WORK REQUIRED: Identify and copy all lines of the material where the string "Task" is found.

SOURCE DATA:
----

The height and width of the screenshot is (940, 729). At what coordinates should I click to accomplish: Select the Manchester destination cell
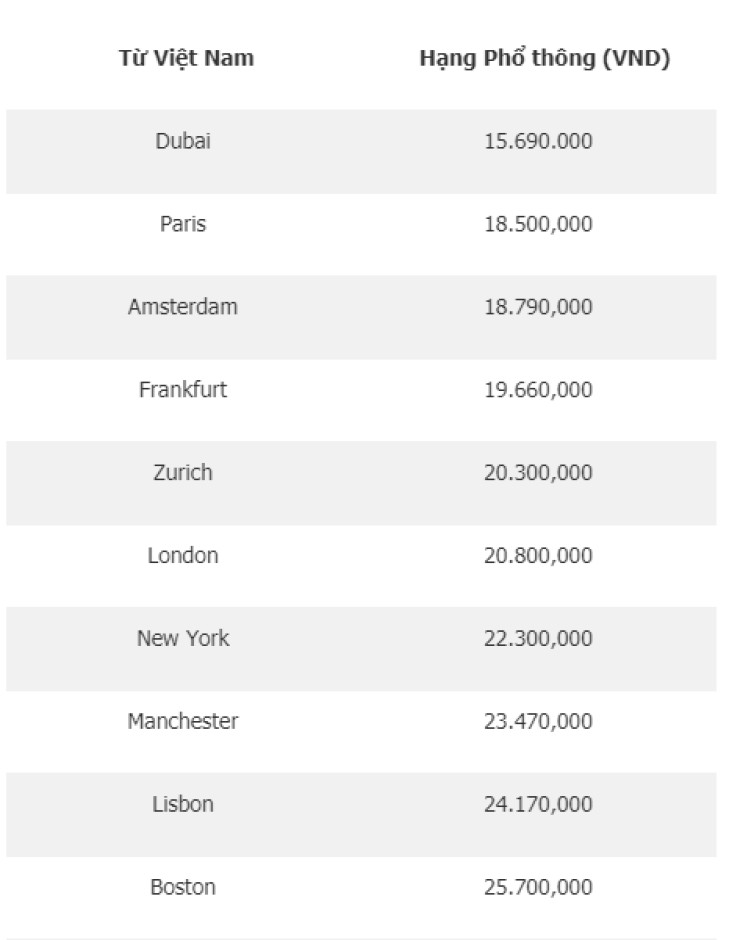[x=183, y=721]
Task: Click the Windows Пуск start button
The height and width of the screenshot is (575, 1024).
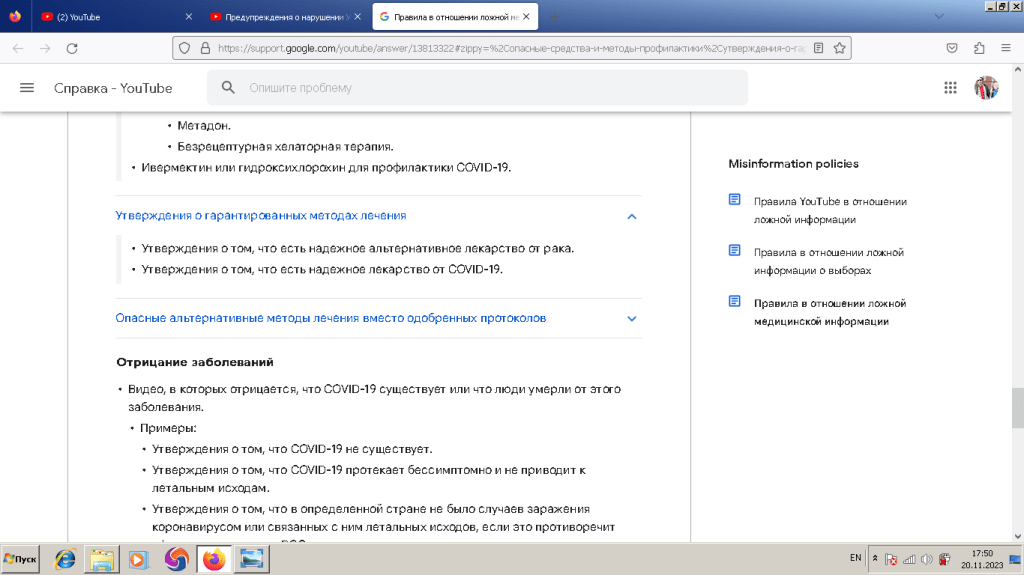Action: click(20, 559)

----

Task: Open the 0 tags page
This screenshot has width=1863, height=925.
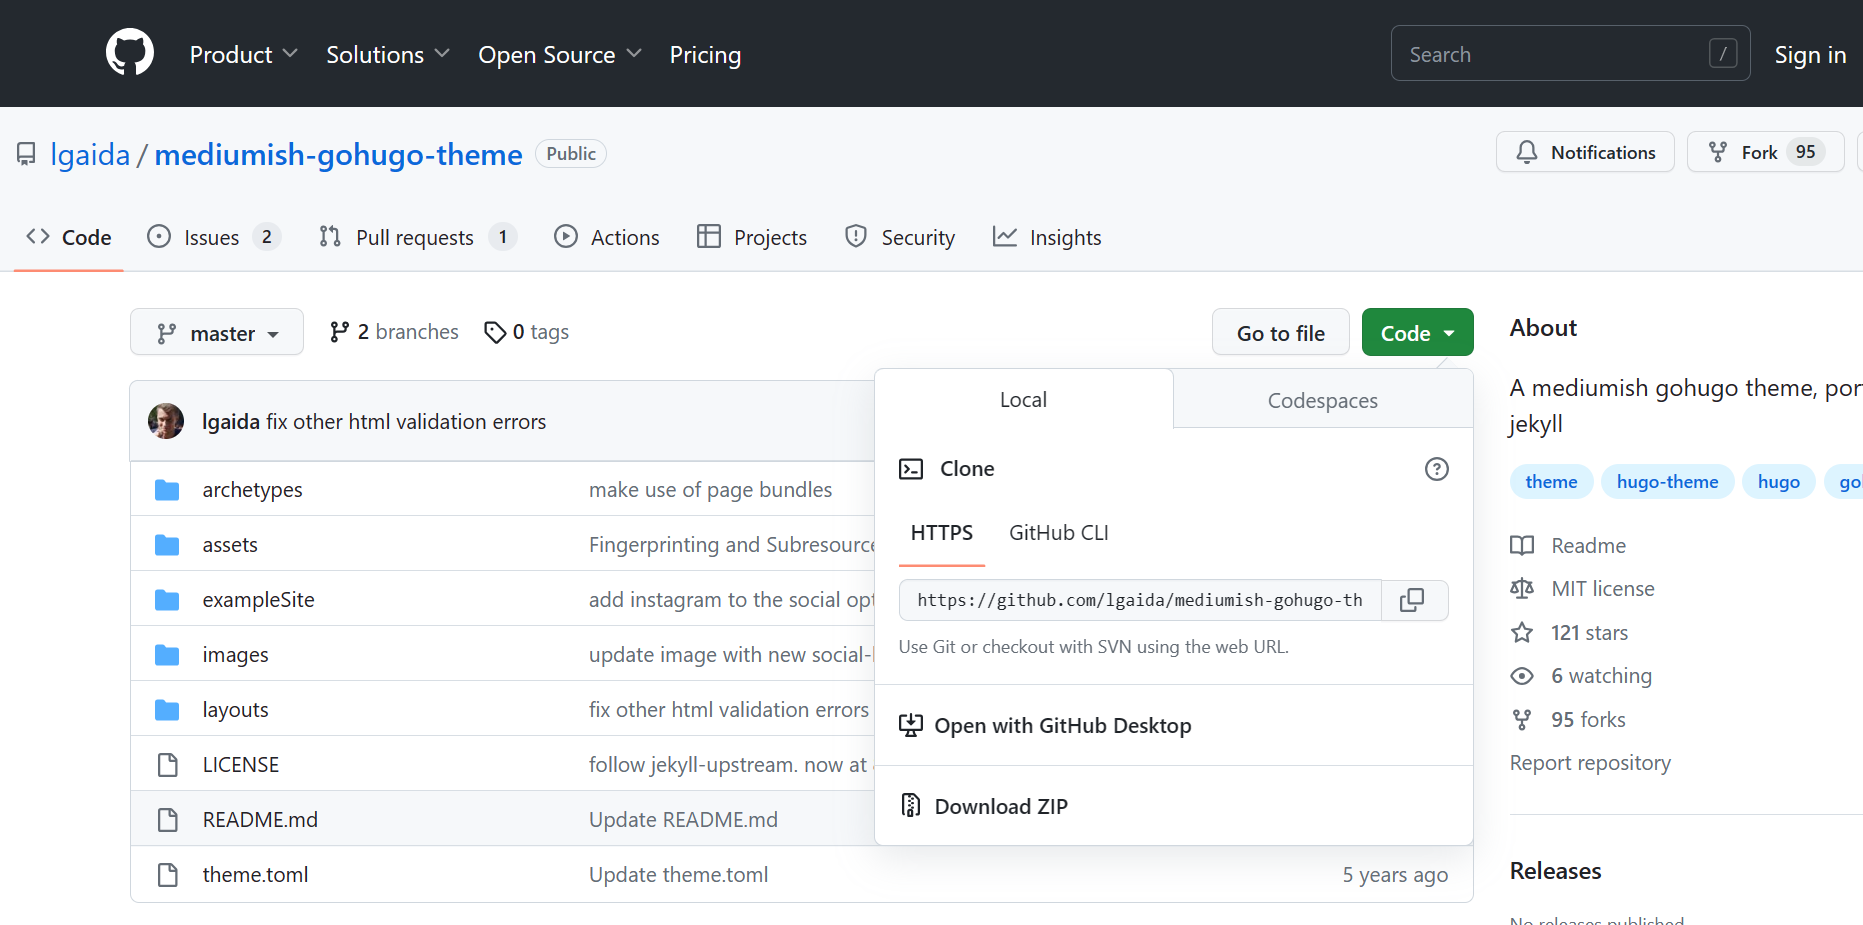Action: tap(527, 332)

----

ANSWER SECTION:
Task: Click the Windows Пуск start button
Task: Open the 0 tags page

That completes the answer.